The basic_pipeline abstraction gives us the ability to define links as simple functions that do one simple thing and the ability to chain them together flexibly to get interesting things done. Consider, for example, what it takes to extend the program we wrote above to look for the events we’re interested in, in not just one file, but for all files in a directory that match a certain filename pattern. Furthermore, we want to hold onto the results of the computation (and not just print them on the console).

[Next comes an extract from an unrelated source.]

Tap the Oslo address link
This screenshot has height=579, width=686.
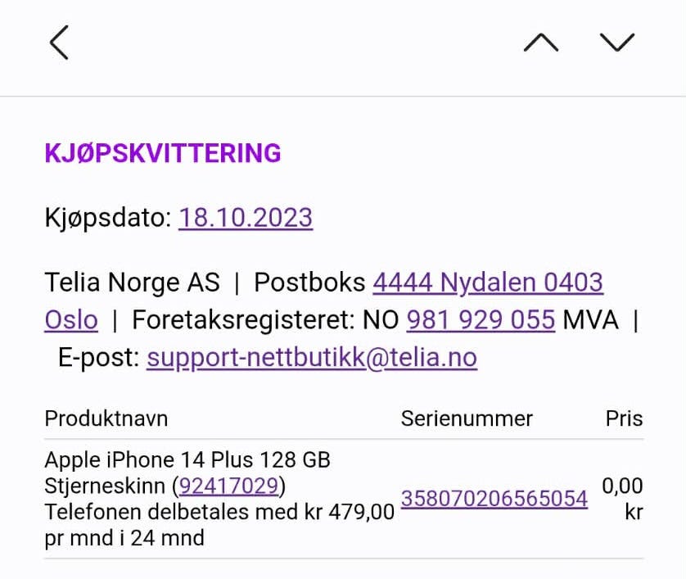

Here’s the modified version, in its entirety:

int main()
{
  std::set<std::string> lines;
  shell({
    ls("/tmp"),
    grep("*.log"),
    cat(),
    substr(" 403 "),
    cut(" ", 1),
    uniq(lines)
  });
  std::cout<<lines.size()<<std::endl;
}

All we’ve done is modify the pipeline above to use a different source (the directory listing link ls,) add a filtering link that picks the filenames we’re interested in, replaced the cat link with an overload that acts as a filter (instead of a source) and finally used a version of uniq that populates a collection we hand it.

The Cost

This flexibility and composability comes at the cost of numerous switches between coroutine contexts that make up the pipeline. For a pipeline with l links through which w units of work flow, we go through w x l context switches. The performance numbers given by Boost.Coroutine suggest that each of these switches would cost roughly 100 CPU cycles. As long as the computation performed inside the link functions dominates this plumbing overhead, we’re good, and for non trivial applications that is usually the case. Having said that, I’d like to advise you against taking performance assurances from strangers. The only thing you can trust is a decent profiler.

One more thing

Finally, I’m sure you have noticed, but the pipeline is not restricted to strings. It can be used in any application where we need a work-unit to flow through a chain of workers that sequentially resolve it to its completion. It can also be used in places where it is not a good fit, for example, consider this monstrosity that solves the FizzBuzz problem

#include <iostream>
#include <coro/pipeline.hpp>

int main()
{
  typedef basic_pipeline<int> fizzbuzz;

  auto one2hundred = [](fizzbuzz::in&, fizzbuzz::out & yield) {
    for(int i = 1; i <= 100; i++) {
      yield(i);
    }
  };

  auto fizz = [](fizzbuzz::in & source, fizzbuzz::out & yield) {
    for(; source; source()) {
      int i = source.get();
      if(i % 3 == 0) {
        std::cout << "fizz";
        if(i % 5 != 0) {
          std::cout << std::endl;
          continue;
        }
      }
      yield(i);
    }
  };

  auto buzz = [](fizzbuzz::in & source, fizzbuzz::out & yield) {
    for(; source; source()) {
      int i = source.get();
      if(i % 5 == 0) {
        std::cout << "buzz" << std::endl;
      } else {
        yield(i);
      }
    }
  };

  auto rest = [](fizzbuzz::in & source, fizzbuzz::out&) {
    for(; source; source()) {
      std::cout << source.get() << std::endl;
    }
  };

  fizzbuzz({one2hundred, fizz, buzz, rest});
}

This page was, in part, inspired by an interesting presentation by a certain David Beazley on the practical uses of coroutines in Python. If you haven’t seen that already, go through it, it is great.